I will experiment with this soon and report back. Bit of a hassle lugging the gear around but work the trouble if I find an answer.
By this do you mean unsolder the hot and ground wires coming from the output jack to the volume (removing them from the volume pot, leaving them on the output jack), and unsolder the signal wire for one pickup from the switch and the pickup ground wire from the volume pot case, then attach the pickup signal wire (black) directly to the hot output jack wire, and the pickup ground (green, and shield wire) directly to the output jack ground wire), by passing the volume pot, tone, pot, and switch all together? What about the bridge ground wire? Would that need to be grounded also so the strings are grounded? Sorry i've never heard of this test method before.
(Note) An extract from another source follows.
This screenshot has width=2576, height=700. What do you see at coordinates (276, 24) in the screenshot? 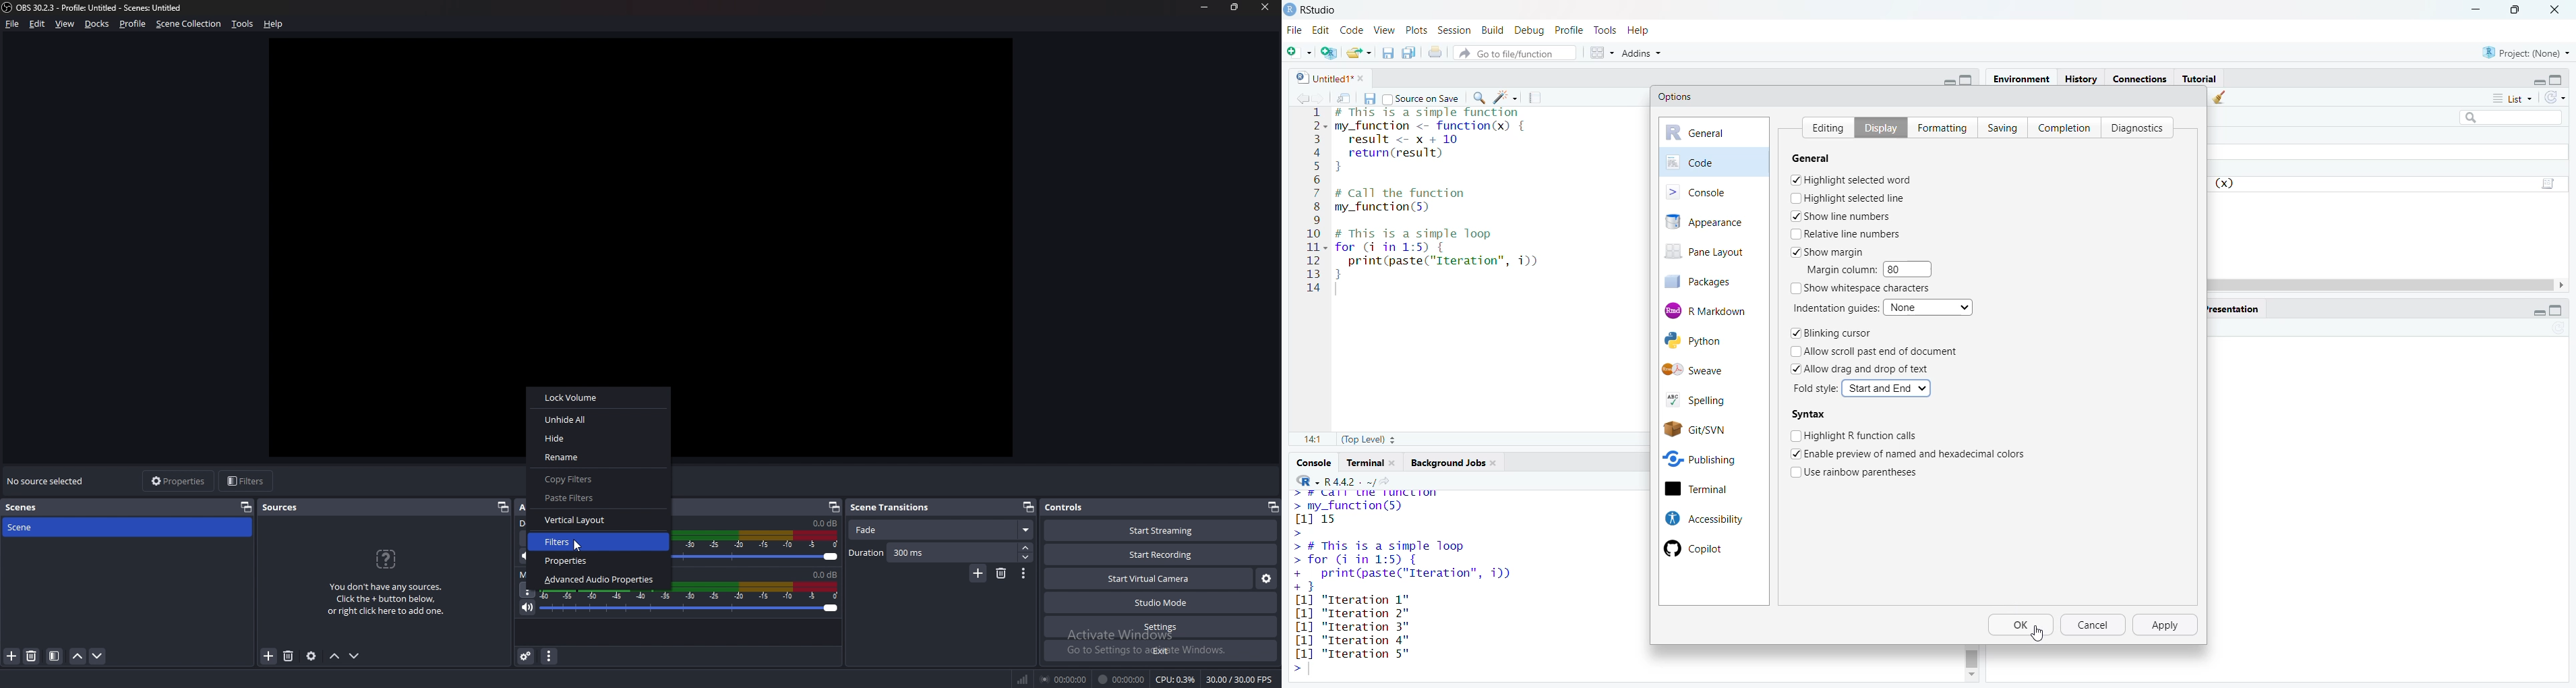
I see `help` at bounding box center [276, 24].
My general answer to your questions is "yes".
The idea is to run one pickup at a time. Imagine removing one of the pickups from the guitar entirely, but in this case just disconnecting all of its wires from the guitar. Then, run the pickup that is still attached and see if it buzzes. If it does, then eliminate everything else in the guitar and run it directly to the output jack, with nothing else connected to the output jack. You are correct that normally you need to ground other components, but the purpose of this test is to eliminate all other components from the circuit.
If a pickup buzzed when connected to the circuitry, and also buzzed when connected only to the output jack, it could still be bridge, so add that to the output jack ground and see if it corrects the problem. If if doesn't correct the problem, then it has to be the pickup or something outside the guitar.
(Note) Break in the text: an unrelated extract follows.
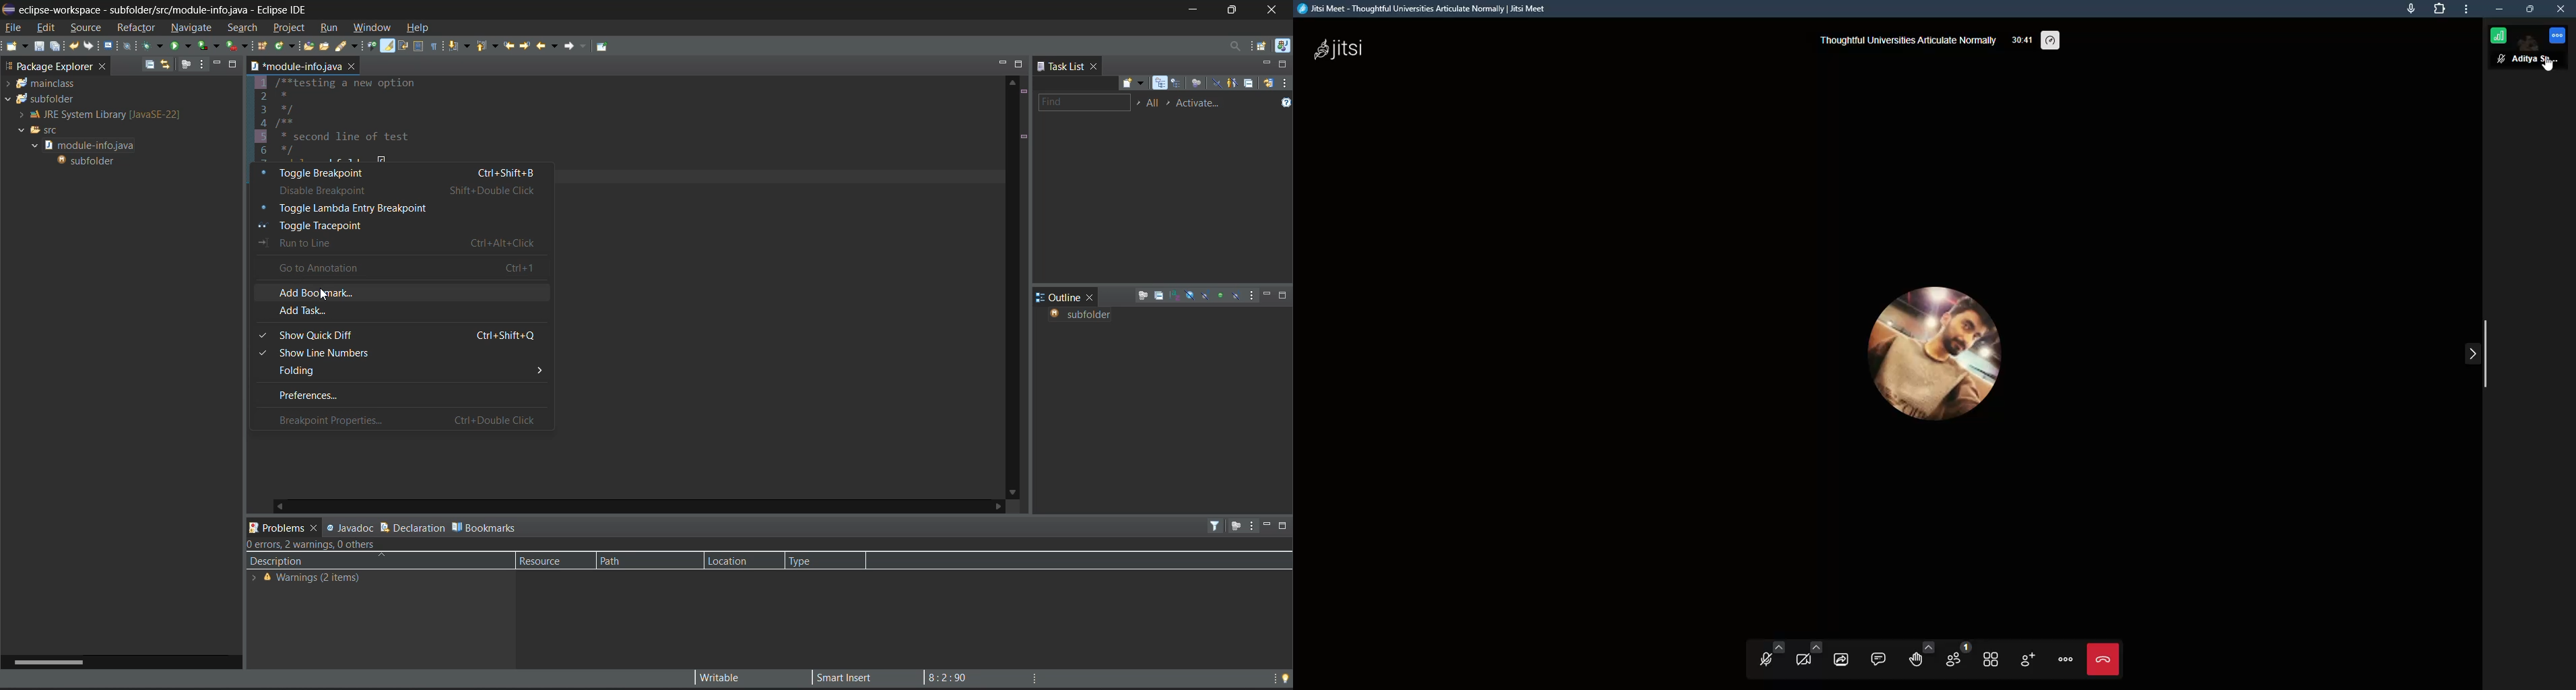  I want to click on toggle lambda entry breakpoint, so click(402, 207).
If a pickup buzzed when connected to the circuitry, but did not buzz when connected only to the output jack, then it's in the circuitry. You can add components back one at a time until the buzzing starts.
By the way, I wasn't sure about how your grounded the bridge. Did you run a wire from the output jack to the bridge, or did you connect the output jack to the copper shielding, and then ran a wire from the copper shielding to the bridge? If it's the latter, you could pretty easily just run a temporary wire from the output jack to the bridge to see if it helps.